| Document passage |

********************

Guest Column – Canada’s Wetlands Need to be Conserved and Restored

In Local

Friday, February 2 is World Wetlands Day. While many of these beautiful places are frozen over this time of year, this occasion gives us a chance to reflect on their importance and the never-ending services they offer to set our own communities up for a hopeful future.

Canada is home to one quarter of the world’s wetlands. Bogs, peatlands, marshes, rivers, lakes, deltas, floodplains and flooded forests cover 15 per cent of our country’s landmass, and we are failing to protect these places. An estimated 70 per cent of southern Canada’s wetlands have been lost. That figure rises to a nearly 95 per cent loss near densely populated areas.

Every time we convert or degrade a wetland, we destroy the environmental benefits these ecosystems provide: filtering water, storing carbon, protecting nearby communities from spring melts and summer droughts, and providing homes for hundreds of plant and animal species.

Wetlands are amazing for all what they do for us. Like giant sponges, they absorb and hold water around our cities and farms, acting as buffers from floods and droughts. Coastal wetlands dampen storm surges by absorbing the wave energy and abating shore erosion. During heavy rains, these giant sponges hold water and release it gradually. Wetlands also provide natural fire breaks, which is incredibly important when considering the wildfires we’ve recently experienced in parts of Canada.

Like landscape-sized water treatment plants, they store and filter the water that we depend on. Their intricate plant life filters out sediment and excess nutrients from the water we use to make our coffee, brush our teeth and quench our thirst.

Wetland loss comes at a price

Around the world and here at home, we are feeling the brunt of the dramatic loss of wetlands. The Insurance Bureau of Canada reported in January that Canada suffered $3.1 billion in insurance damage from severe weather events during 2023. According to the report, insurance losses in this country “now routinely exceed $2 billion annually, and most of it is due to water-related damage.”

Wetlands serve as natural defences that protect our homes and infrastructure from storms and floods and make everyday life for us healthier. An ounce of prevention is worth a pound of cure. We can protect what wetlands remain and restore the ones we have lost. This is a tangible solution to mitigating the effects of severe weather events and our rapidly changing climate.

We have a global responsibility to conserve and restore these areas. The good news is that many communities and conservation organizations like the Nature Conservancy of Canada (NCC) are working on it.

********************

| Data provided |
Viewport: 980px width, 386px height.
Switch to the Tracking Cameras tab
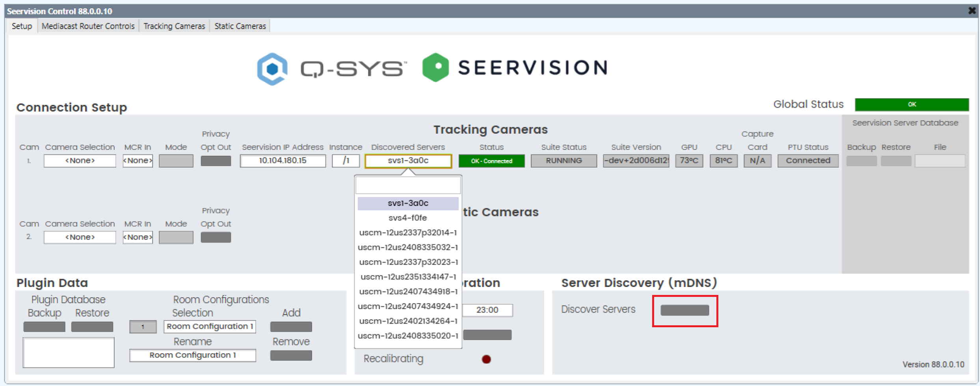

********************

| Instructions to follow |
According to the wetlands column, how much insurance damage from severe weather events did Canada suffer during 2023?

| Response |
$3.1 billion